+++ Material supplied

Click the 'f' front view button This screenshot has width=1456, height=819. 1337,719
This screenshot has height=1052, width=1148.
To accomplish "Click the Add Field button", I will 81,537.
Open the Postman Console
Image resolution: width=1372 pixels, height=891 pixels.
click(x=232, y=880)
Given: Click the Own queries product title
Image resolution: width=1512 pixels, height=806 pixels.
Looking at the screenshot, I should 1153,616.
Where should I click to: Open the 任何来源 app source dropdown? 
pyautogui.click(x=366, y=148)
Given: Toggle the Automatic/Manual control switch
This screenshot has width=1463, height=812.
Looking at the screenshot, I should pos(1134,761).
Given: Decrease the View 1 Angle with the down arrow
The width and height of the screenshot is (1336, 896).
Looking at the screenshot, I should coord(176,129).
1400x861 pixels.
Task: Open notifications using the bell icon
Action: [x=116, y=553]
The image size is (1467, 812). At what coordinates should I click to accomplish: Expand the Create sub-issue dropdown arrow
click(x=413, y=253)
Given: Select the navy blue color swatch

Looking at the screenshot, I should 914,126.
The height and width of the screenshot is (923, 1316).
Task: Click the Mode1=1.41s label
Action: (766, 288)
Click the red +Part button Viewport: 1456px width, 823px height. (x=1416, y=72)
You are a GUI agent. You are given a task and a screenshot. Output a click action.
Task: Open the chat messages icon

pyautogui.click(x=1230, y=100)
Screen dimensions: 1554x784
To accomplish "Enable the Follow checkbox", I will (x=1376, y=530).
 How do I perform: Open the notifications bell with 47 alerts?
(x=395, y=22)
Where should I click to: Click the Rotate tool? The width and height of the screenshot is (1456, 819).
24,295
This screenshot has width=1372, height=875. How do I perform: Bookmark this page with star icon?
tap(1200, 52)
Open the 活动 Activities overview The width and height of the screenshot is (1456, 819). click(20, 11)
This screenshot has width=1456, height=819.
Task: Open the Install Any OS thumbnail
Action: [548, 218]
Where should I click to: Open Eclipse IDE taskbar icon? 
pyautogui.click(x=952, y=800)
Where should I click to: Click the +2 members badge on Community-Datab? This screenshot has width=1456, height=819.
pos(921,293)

++++++

## What you should do
Reproduce all data above, unchanged.

## Task solution
Click the 'f' front view button This screenshot has width=1456, height=819. 1337,719
This screenshot has height=1052, width=1148.
To accomplish "Click the Add Field button", I will 81,537.
Open the Postman Console
Image resolution: width=1372 pixels, height=891 pixels.
click(x=232, y=880)
Given: Click the Own queries product title
Image resolution: width=1512 pixels, height=806 pixels.
Looking at the screenshot, I should 1153,616.
Where should I click to: Open the 任何来源 app source dropdown? 
pyautogui.click(x=366, y=148)
Given: Toggle the Automatic/Manual control switch
This screenshot has width=1463, height=812.
Looking at the screenshot, I should pos(1134,761).
Given: Decrease the View 1 Angle with the down arrow
The width and height of the screenshot is (1336, 896).
Looking at the screenshot, I should coord(176,129).
1400x861 pixels.
Task: Open notifications using the bell icon
Action: [x=116, y=553]
The image size is (1467, 812). At what coordinates should I click to accomplish: Expand the Create sub-issue dropdown arrow
click(x=413, y=253)
Given: Select the navy blue color swatch

Looking at the screenshot, I should 914,126.
The height and width of the screenshot is (923, 1316).
Task: Click the Mode1=1.41s label
Action: (766, 288)
Click the red +Part button Viewport: 1456px width, 823px height. (x=1416, y=72)
You are a GUI agent. You are given a task and a screenshot. Output a click action.
Task: Open the chat messages icon

pyautogui.click(x=1230, y=100)
Screen dimensions: 1554x784
To accomplish "Enable the Follow checkbox", I will (x=1376, y=530).
 How do I perform: Open the notifications bell with 47 alerts?
(x=395, y=22)
Where should I click to: Click the Rotate tool? The width and height of the screenshot is (1456, 819).
24,295
This screenshot has width=1372, height=875. How do I perform: Bookmark this page with star icon?
tap(1200, 52)
Open the 活动 Activities overview The width and height of the screenshot is (1456, 819). click(20, 11)
This screenshot has width=1456, height=819.
Task: Open the Install Any OS thumbnail
Action: [548, 218]
Where should I click to: Open Eclipse IDE taskbar icon? 
pyautogui.click(x=952, y=800)
Where should I click to: Click the +2 members badge on Community-Datab? This screenshot has width=1456, height=819.
pos(921,293)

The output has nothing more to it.